Uma questão de tempo

nero

Não fica aí remancheando, menino!

A palavra, em desuso, lembra-me minha avó ao me ver negligenciar o “dever de casa” na infância.

“Dever de casa”, com o tempo, passou a ter outro sentido, bem diferente de fazer a tarefa escolar. E sentido pior, o de seguir as ordens de quem nos domina e oprime.

Mas o remanchear – ou remanchar, para outros – foi ficando perdido nas décadas.

Ressuscitou-o, infelizmente, a Justiça brasileira após seu vergonhoso papel de fazer a “tarefa” que o status quo lhe deu: interditar o processo político eleitoral, mais do que nele interferir.

Em nome disso, o Poder Judiciário passou a viver o que nunca viveu: a perda, já quase completa, de algo que lhe será dificílimo recuperar, até porque, ao contrário do que ocorre com o Executivo e o Legislativo, ali não se trocam as pessoas e as hierarquias em pouco tempo.

A inércia do Supremo Tribunal Federal, desde que, em 2014, Sérgio Moro começou a conduzir de forma extravagantemente espetacular os processos da Lava Jato, desde logo equiparando-os à sua obsessão com a Operação Mãos Limpas italiana, começou esta jornada que, hoje, chega ao pântano da desmoralização.

O “garoto”, afinal, era um prodígio: veloz, destemido, assertivo, decidia em poucos dias o que outros levavam semanas ou meses e, sobretudo, era o general na colina a comandar as “tropas do japonês” em operações que se sucediam toda a semana, todas elas com nomes retumbantes, escolhidos com rigor publicitário.

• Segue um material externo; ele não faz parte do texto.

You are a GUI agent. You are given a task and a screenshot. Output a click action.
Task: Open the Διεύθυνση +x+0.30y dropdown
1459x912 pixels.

Era a “esperança do Brasil”, o “Faz Diferença”, o “Anjo Vingador”. Até “mocinho” de filme virou. A Candinha, fofoqueira-mor da vila cantava todos os dias que aquele, sim, era um bom garoto, não a molecada da rua.

Muitos – os fracos, os vaidosos, as nulidades e os oportunistas – puseram-se à sua esteira. Deram-lhe doces, aplaudiram suas momices e afetações, encantaram-se com o seu sucesso na casa daqueles vizinhos que nos roubam as frutas do quintal e suas  e, sobretudo, trataram de não o contrariar, enquanto o podiam fazer.

O “basta” demorou, demorou, demorou e, afinal, já não pode ser dado sem arrastar a casa de roldão e isso ficou mais que evidente quando, há meses, o STF adia o ponto central de qualquer reexame que possa fazer dos “deveres” feitos pelo menino, pela via dos recursos, porque, com a execução da pena antes deles, Inês é morta ou, ao menos, presa.

Agora, o menino é todo dentes e já nem mesmo à formalidade do “benção” é capaz de pedir. Manda por tornozeleiras em quem foi solto e manter preso quem mandam soltar. Não precisa mais de autos para despachar, manda um e-mail de Portugal e é obedecido.

É evidente que isto não pode prevalecer, ao menos não num simulacro de democracia e institucionalidade.

O menino, birrento, mimado, malcriado, tornou-se inconveniente e acabará posto fora da casa., que por sua causa virou uma balbúrdia.

É uma questão de tempo, que exige apenas remanchear até as eleições.